O dia que eu saí do armário (mentindo para minha mãe)

Mironga da Cachimba
Clube da Escrita Afetuosa
3 min readJun 18, 2022

Menti para minha mãe. Que adolescente, ainda mais vivendo a primeira paixão, os hormônios da sexualidade, nunca mentiu? Eu tinha uns 18, 19 anos. Estava na faculdade, no processo de sair do armário. Conheci meu primeiro namorado em um site da internet chamado Superencontros. Ele morava no interior de São Paulo, era mais velho que eu. Adolescentes e primeira paixão, a combinação que tem tudo para dar certo… E errado.

Decidi viajar para ficar com ele no Carnaval. Meu irmão mais velho foi meu cúmplice, sabia o que estava acontecendo. Foi meio que Cinderela: “volte na quarta-feira de cinzas”. À minha mãe, disse que viajaria com uma amiga da faculdade, que também sabia a real. Por um impulso adolescente, optei por ficar até o domingo. Comuniquei minha decisão ao meu irmão, que não concordou e manteve sua fala à la fada madrinha: “volta na quarta-feira, que vai dar problema”. Minha malícia não era desenvolvida e meu plano teve apenas uma falha: esqueci de avisar a “amiga” da minha mudança de planos.

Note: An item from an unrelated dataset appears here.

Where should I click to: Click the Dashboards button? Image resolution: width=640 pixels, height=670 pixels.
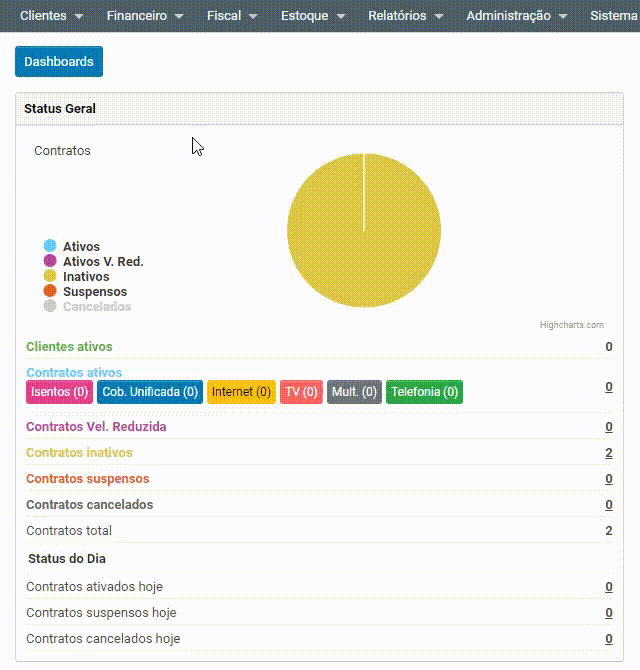(59, 62)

Domingo, revelei as fotos que tinha tirado. Fui para a rodoviária. Entrei no ônibus, feliz por tudo que vivemos, e triste por ir embora e sem saber quando poderíamos nos ver de novo. A noite já havia caído. Daqui a pouco, meu celular toca: Camila chamando. Já entendi na hora o que aconteceu:

Meu, deu ruim aqui
Você ligou em casa
Liguei. Por que você não me avisou? Falei pra sua mãe que tinha voltado mais cedo, por causa do meu avô, que passou mal e que você estava voltando com meu irmão.
Tudo bem. Desculpa, esqueci total de te ligar.
Me manda notícias!

Daqui a pouco, novamente o celular: Mãe chamando
Sua amiguinha já deve ter ligado para inventar a mentira que vocês vão me contar.
Ué, mãe, não quis te preocupar.
Em casa a gente conversa — um clássico das mães.

Por fim, Irmão chamando
Eu falei pra você que ia dar merda!
Ué, eu quis aproveitar mais!
Agora vai sobrar pra mim! Se vira pra voltar pra casa!
Tá bom

Eu estava tão feliz que liguei um foda-se a tudo. Cheguei na rodoviária do Tietê, peguei o metrô para a Vila Mariana e dali pegaria o ônibus. Meu irmão me liga de novo:
Onde você está?
Chegando na Vila Mariana
Me espera que vou te buscar.

Discutimos o caminho todo, sobre contar ou não para minha mãe a verdade. Eu queria contar e acabar com a farsa. Ele era totalmente contra. Chegamos em casa. Minha mãe, com a tromba maior que a de um elefante. Ignorei qualquer mau humor dela ou o quebra-pau no carro com meu irmão. Desfiz a mala, mantendo meu estado apaixonado e feliz, relembrando os bons momentos. Arrumei as fotos que tinha revelado antes de vir embora no álbum e uma que estávamos nos beijando não estava ali.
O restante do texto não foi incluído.